Tumor microenvironment-derived proteins dominate the plasma proteome response during breast cancer induction and progression

Affiliations
Comparative Study

Tumor microenvironment-derived proteins dominate the plasma proteome response during breast cancer induction and progression

Sharon J Pitteri et al. Cancer Res. .

Abstract

Tumor development relies upon essential contributions from the tumor microenvironment and host immune alterations. These contributions may inform the plasma proteome in a manner that could be exploited for cancer diagnosis and prognosis. In this study, we employed a systems biology approach to characterize the plasma proteome response in the inducible HER2/neu mouse model of breast cancer during tumor induction, progression, and regression. Mass spectrometry data derived from approximately 1.6 million spectra identified protein networks involved in wound healing, microenvironment, and metabolism that coordinately changed during tumor development. The observed alterations developed prior to cancer detection, increased progressively with tumor growth and reverted toward baseline with tumor regression.
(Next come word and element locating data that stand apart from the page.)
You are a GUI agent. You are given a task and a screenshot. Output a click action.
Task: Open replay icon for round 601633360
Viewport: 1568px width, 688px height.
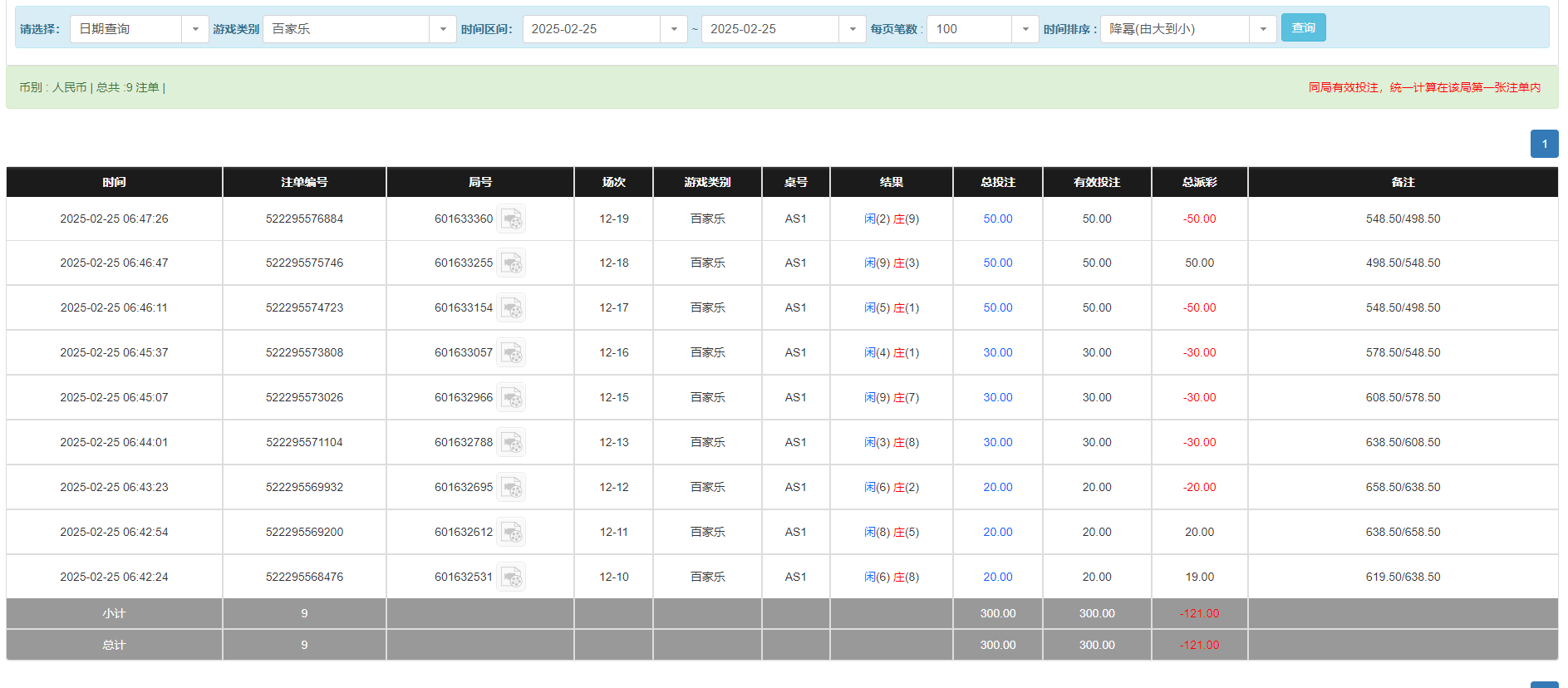(x=511, y=219)
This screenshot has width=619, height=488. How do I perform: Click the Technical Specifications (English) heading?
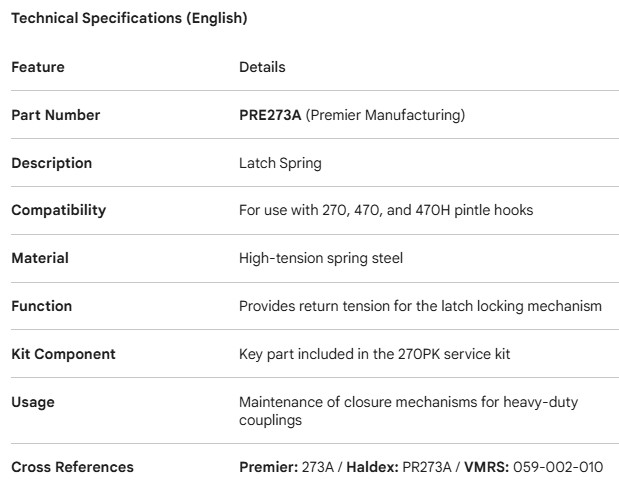(x=129, y=18)
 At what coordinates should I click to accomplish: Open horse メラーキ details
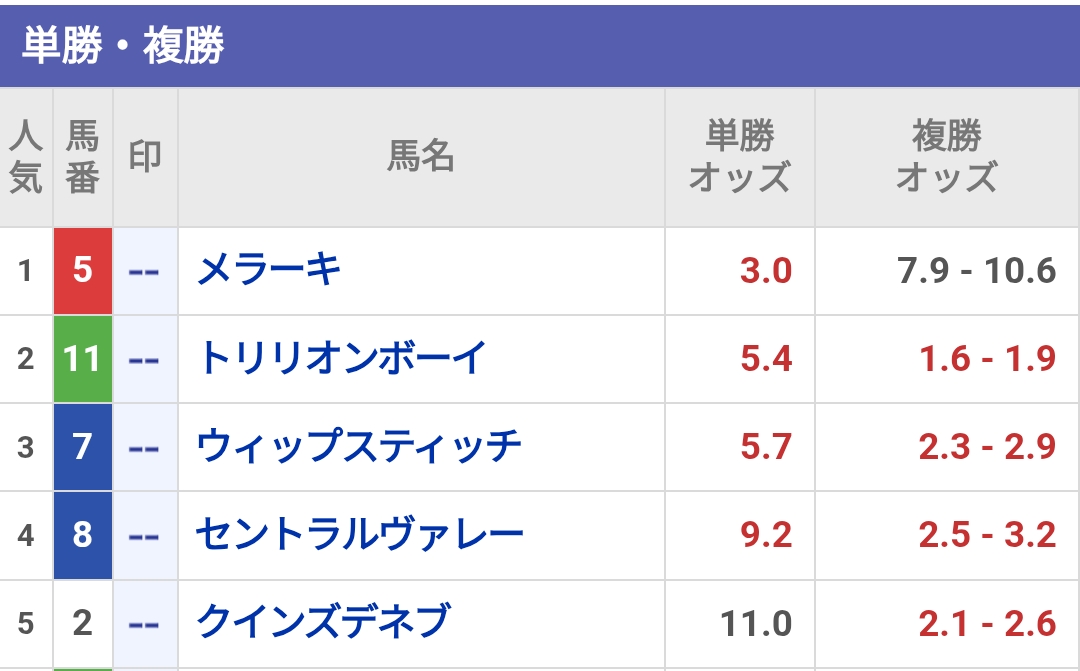269,270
Gene expression and immunohistochemical analyses suggested that the cancer-associated plasma proteome was derived from transcriptional responses in the noncancerous host tissues as well as the developing tumor. The proteomic signature was distinct from a nonspecific response to inflammation. Overall, the developing tumor simultaneously engaged a number of innate physiologic processes, including wound repair, immune response, coagulation and complement cascades, tissue remodeling, and metabolic homeostasis that were all detectable in plasma. Our findings offer an integrated view of tumor development relevant to plasma-based strategies to detect and diagnose cancer.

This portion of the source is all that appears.